Germany’s raucous New Year’s celebrations led to a typically busy night for emergency services overnight and into the early hours of Wednesday.
Police and firefighters across the country reported at least four fatal injuries related to explosions the next morning.
In several cities, emergency have been bombarded with fireworks – a recurring trend in recent years. A Berlin officer was seriously injured and had to be operated on.
The capital’s university hospital said it was treating eight other people with serious hand injuries and that “the night is still young” shortly after mid-afternoon. He then updated the figure to 15.
Berlin police issued an update early Wednesday, welcoming the implementation of new fireworks-free zones in the city center, but still reporting widespread disorder outside those zones.
“We have had to carry out around 320 arrests, in several cases both rescue workers and police came under fire [from pyrotechnics],” Berlin police spokesman Florian Nath said in a video posted online. Berlin police were escorting fire crews in the city for their own safety, a move police said had helped.
“We also have a seriously injured police officer who appears to have been hit by illegal fireworks,” Nath said, adding that he underwent emergency surgery overnight.
Cologne’s police said that two officers were injured by illegal fireworks and that fireworks had been shot at officers and firefighters. A group of around 50 people in Leipzig attacked emergency services. Similar reports and images emerged from parts of Hamburg and elsewhere.
Fire crews were in paint across the country battling smaller fires: trash cans, houses, cars, garages and other items discovered near sidewalks.
In Neuwied, a small town in western Germany, police suspect that a chimney demonstration sparked a warehouse fire that grew to a significant length before it was reported shortly before 1 a. m.
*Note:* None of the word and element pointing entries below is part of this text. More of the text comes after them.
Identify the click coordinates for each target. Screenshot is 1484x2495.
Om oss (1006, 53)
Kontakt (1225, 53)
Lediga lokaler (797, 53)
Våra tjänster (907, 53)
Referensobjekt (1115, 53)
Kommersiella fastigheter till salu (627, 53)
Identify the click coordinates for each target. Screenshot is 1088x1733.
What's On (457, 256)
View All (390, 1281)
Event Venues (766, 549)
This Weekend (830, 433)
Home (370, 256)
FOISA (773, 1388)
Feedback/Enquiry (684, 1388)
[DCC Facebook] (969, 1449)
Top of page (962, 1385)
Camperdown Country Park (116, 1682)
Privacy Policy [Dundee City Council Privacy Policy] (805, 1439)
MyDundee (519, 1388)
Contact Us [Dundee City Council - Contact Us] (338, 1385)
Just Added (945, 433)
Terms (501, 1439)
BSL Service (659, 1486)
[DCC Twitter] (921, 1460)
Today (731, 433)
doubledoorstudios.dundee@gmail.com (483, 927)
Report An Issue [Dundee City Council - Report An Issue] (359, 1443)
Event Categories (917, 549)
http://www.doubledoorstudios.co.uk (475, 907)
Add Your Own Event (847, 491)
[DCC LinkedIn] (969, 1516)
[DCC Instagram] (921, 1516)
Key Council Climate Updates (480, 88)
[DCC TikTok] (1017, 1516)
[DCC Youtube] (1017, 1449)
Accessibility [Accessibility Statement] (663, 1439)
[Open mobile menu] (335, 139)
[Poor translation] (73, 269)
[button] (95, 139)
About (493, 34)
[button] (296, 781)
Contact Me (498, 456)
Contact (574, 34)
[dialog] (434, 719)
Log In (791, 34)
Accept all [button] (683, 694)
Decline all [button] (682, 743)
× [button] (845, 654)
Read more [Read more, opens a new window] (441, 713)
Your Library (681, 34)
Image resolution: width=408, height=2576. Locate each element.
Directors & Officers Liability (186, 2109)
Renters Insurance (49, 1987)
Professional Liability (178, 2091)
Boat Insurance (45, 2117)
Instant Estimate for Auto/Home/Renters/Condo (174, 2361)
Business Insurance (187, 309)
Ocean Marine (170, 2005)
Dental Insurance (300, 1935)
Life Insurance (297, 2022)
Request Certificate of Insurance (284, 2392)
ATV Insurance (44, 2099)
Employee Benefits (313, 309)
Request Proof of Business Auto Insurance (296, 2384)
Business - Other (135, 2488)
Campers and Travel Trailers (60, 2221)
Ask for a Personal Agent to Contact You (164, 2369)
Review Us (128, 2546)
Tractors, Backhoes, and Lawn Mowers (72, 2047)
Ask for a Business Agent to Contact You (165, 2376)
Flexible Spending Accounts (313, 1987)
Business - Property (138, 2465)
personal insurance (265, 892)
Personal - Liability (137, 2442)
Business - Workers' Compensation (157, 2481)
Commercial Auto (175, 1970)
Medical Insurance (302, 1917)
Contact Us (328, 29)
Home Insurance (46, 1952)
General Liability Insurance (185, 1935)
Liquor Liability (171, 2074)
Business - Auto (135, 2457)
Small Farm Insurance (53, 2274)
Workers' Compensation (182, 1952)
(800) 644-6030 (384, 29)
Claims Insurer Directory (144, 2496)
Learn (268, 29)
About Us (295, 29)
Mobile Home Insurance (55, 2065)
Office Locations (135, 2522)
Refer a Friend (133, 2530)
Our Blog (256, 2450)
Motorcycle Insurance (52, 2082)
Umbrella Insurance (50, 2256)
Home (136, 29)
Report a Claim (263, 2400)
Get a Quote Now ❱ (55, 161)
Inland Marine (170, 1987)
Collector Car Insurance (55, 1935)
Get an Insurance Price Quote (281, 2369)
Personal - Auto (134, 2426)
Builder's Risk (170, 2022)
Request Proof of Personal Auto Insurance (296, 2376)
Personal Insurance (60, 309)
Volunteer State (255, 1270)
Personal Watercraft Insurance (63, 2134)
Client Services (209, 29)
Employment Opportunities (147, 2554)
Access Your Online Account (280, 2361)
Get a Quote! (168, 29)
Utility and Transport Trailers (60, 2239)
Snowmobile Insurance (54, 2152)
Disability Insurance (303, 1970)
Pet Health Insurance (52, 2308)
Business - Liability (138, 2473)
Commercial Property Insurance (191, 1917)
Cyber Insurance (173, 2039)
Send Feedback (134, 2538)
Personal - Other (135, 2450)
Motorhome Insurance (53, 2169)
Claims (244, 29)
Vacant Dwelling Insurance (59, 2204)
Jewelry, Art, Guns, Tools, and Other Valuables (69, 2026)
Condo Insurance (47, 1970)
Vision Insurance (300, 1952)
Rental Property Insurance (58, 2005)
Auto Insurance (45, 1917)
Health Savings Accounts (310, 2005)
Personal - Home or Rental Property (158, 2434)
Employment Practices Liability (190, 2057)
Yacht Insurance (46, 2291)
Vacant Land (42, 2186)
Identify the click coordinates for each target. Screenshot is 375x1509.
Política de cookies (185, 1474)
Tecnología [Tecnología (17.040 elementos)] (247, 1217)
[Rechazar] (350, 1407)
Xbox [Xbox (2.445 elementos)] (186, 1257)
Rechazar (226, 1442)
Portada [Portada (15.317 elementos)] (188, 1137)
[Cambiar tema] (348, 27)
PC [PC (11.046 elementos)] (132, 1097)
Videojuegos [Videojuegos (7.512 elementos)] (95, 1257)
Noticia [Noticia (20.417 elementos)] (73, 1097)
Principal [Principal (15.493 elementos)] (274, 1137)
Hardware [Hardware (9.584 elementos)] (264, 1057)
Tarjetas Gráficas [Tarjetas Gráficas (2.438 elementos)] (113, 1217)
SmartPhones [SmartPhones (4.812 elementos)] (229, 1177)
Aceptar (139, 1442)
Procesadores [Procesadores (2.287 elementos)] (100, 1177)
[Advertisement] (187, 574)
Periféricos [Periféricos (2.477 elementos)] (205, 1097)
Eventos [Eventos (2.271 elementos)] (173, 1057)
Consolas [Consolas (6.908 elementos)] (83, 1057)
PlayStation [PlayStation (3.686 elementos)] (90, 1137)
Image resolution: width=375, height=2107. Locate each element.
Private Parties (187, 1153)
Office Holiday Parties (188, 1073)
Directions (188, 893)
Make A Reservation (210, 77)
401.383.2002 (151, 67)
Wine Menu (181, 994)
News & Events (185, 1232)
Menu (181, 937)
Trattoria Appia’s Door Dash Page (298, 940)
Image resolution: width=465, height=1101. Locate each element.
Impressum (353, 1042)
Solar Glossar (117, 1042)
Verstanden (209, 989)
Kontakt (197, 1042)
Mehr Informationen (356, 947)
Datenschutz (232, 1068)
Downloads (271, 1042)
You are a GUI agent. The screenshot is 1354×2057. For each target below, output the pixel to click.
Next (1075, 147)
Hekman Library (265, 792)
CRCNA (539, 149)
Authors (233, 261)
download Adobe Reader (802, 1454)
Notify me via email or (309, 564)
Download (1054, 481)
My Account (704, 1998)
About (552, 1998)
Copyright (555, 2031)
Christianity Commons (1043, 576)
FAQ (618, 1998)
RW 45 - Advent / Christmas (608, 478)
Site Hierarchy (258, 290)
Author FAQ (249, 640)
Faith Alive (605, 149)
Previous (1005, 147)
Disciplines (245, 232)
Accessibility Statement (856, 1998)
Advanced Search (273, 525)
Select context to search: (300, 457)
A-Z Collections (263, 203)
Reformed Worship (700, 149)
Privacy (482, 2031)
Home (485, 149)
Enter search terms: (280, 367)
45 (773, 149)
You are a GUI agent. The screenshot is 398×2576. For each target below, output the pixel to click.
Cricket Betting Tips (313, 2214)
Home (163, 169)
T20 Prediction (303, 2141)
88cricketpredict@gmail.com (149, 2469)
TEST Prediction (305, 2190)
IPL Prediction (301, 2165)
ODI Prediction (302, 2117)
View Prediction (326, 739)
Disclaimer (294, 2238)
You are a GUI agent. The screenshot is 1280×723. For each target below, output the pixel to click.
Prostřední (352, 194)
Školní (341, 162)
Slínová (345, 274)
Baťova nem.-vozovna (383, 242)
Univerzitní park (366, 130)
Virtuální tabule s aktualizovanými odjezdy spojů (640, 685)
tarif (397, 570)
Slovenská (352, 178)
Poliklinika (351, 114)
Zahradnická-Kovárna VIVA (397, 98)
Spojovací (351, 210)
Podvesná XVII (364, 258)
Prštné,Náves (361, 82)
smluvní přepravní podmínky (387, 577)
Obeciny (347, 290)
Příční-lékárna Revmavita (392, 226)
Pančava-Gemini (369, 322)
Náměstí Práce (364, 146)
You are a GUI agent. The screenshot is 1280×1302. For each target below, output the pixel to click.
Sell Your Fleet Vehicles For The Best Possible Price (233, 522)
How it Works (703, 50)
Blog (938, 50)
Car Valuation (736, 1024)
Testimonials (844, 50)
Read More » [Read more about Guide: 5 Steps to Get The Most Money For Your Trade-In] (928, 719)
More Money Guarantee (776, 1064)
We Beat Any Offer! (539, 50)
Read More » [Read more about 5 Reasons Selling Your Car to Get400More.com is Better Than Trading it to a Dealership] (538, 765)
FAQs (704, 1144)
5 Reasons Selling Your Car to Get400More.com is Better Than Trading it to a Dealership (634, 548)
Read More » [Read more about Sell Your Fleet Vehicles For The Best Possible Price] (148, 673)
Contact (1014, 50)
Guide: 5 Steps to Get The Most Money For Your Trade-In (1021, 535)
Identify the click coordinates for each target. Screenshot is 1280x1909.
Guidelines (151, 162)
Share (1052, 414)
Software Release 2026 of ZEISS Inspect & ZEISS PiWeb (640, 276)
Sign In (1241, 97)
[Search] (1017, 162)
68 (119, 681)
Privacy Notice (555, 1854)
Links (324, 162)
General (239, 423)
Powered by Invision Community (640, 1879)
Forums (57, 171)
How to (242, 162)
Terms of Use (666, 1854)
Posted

“At the scene, a fire was discovered in a giant warehouse where, among other things, wood was stored,” the Neuwied/Rhein police said in a statement. Affected citizens were emergency evacuated from nearby homes and the fire was brought under control, according to the news release.
“Work to extinguish the fire continues,” police said in an update at around 6 a.m. “The severe heat build-up also caused damage to nearby buildings.” They estimated costs to be in “a medium six-figure range.”
“The cause of this chimney is also a New Year’s chimney. Investigations continue,” police said, hours after responding to a similar chimney in the city center.
Police, medical professionals and firefighters continually maintain a ban on fireworks, or at least some restrictions on the mass amnesty on New Year’s fireworks practiced in Germany in recent years. The practice was closed for two years due to COVID-19, but then to restrict public gatherings.
The German pyrotechnics association, meanwhile, said that the deaths and serious injuries could be traced back to illegal firework usage.
“These harmful DIY paints have nothing to do with legal and controlled New Year’s fire paints” through licensed manipulators, said board member Ingo Schubert.
He argued that serious injuries were “almost out of the question” even with the use of approved fireworks and said it was up to the government to crack down on illegal fireworks, not those sold in stores. food.